• [What the exercise asks]:
Provide only the number of lines in the records below that include "agent".

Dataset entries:
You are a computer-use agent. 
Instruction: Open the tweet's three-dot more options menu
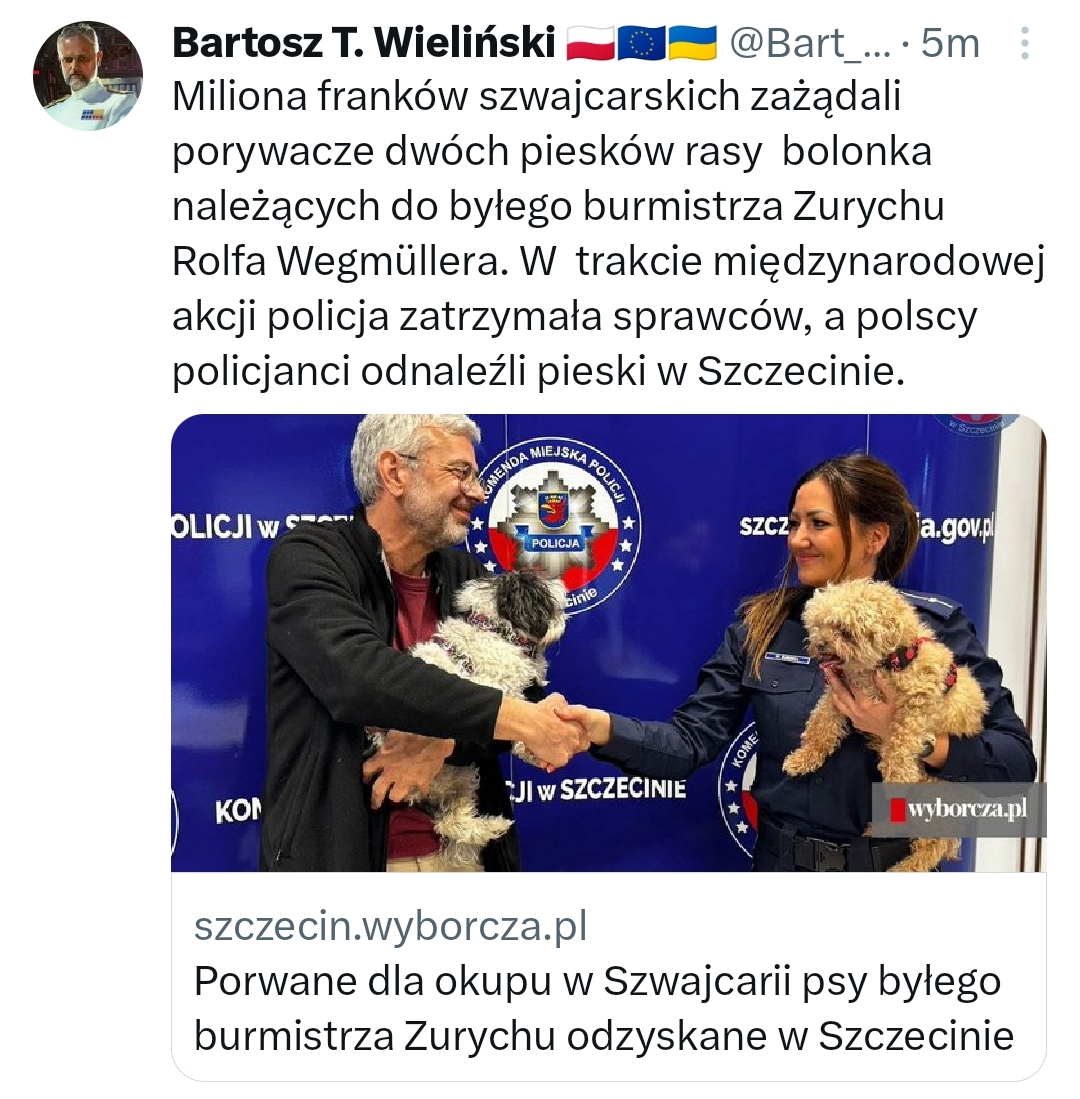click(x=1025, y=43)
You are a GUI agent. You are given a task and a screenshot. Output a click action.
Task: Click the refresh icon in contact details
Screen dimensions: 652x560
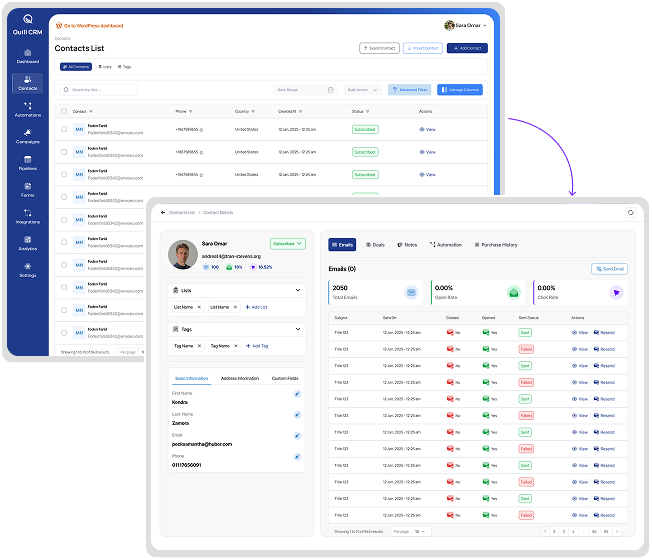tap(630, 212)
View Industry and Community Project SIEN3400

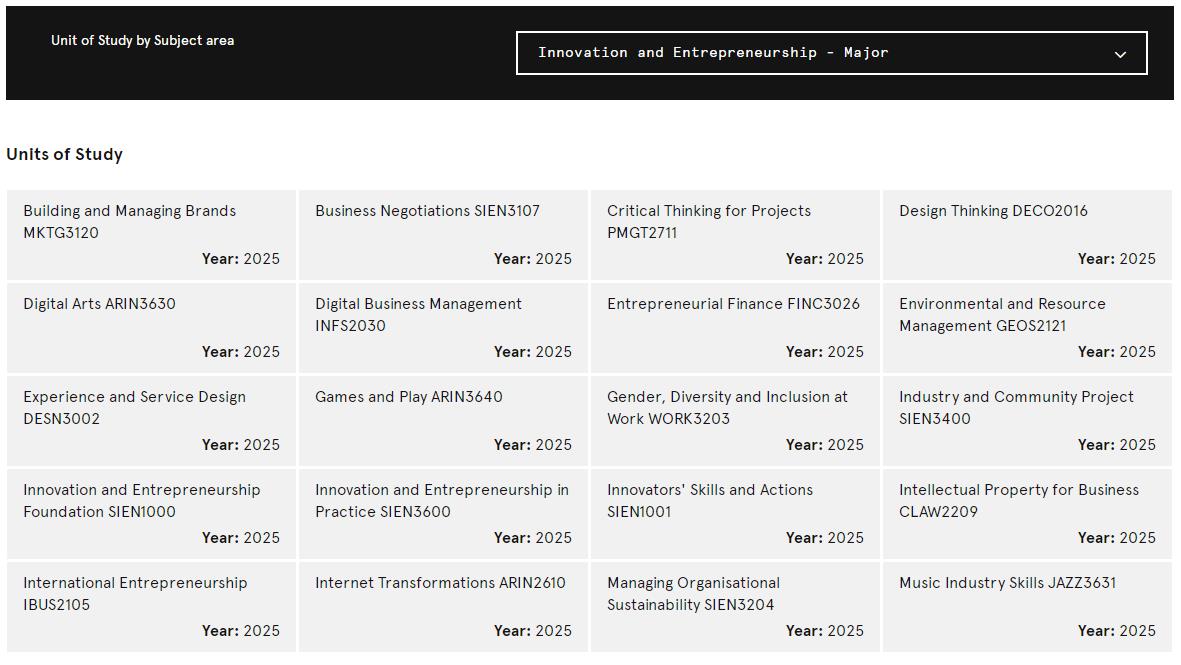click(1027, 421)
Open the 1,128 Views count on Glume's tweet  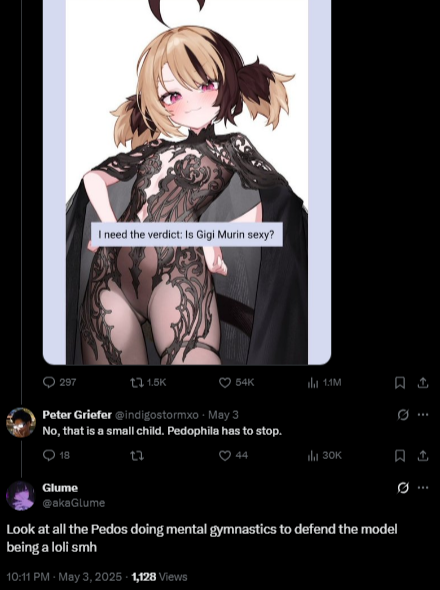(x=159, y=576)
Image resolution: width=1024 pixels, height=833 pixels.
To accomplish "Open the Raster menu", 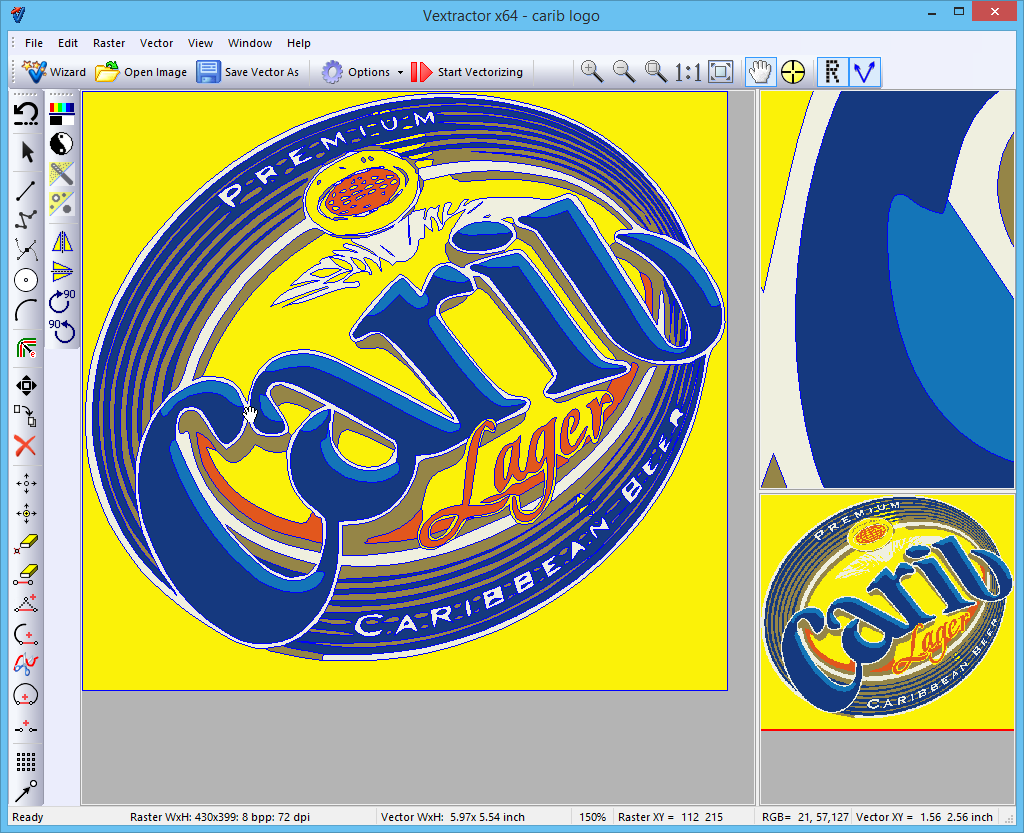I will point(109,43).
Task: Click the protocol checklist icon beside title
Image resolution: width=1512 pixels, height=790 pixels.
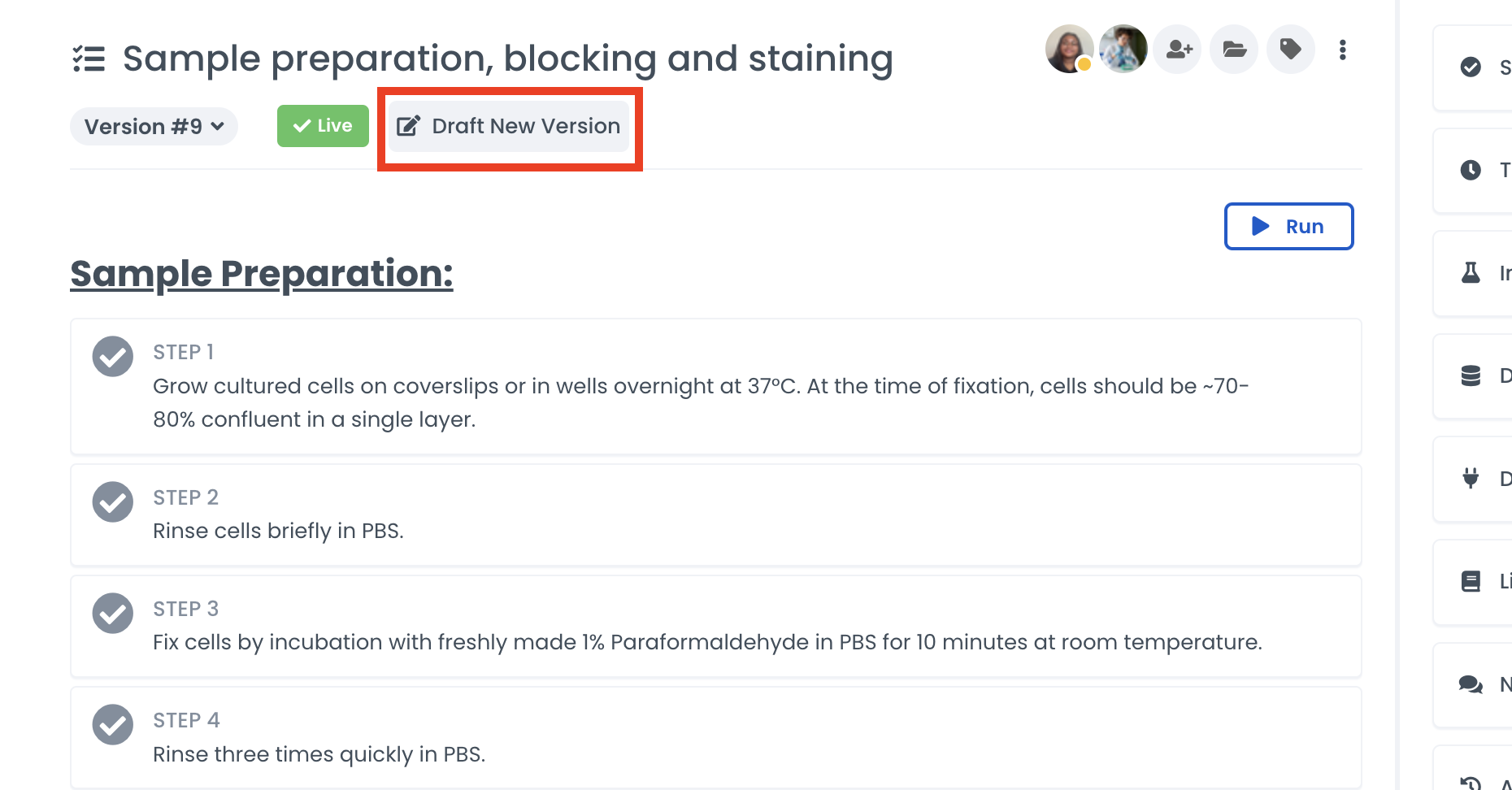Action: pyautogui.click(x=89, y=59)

• [Response area]:
2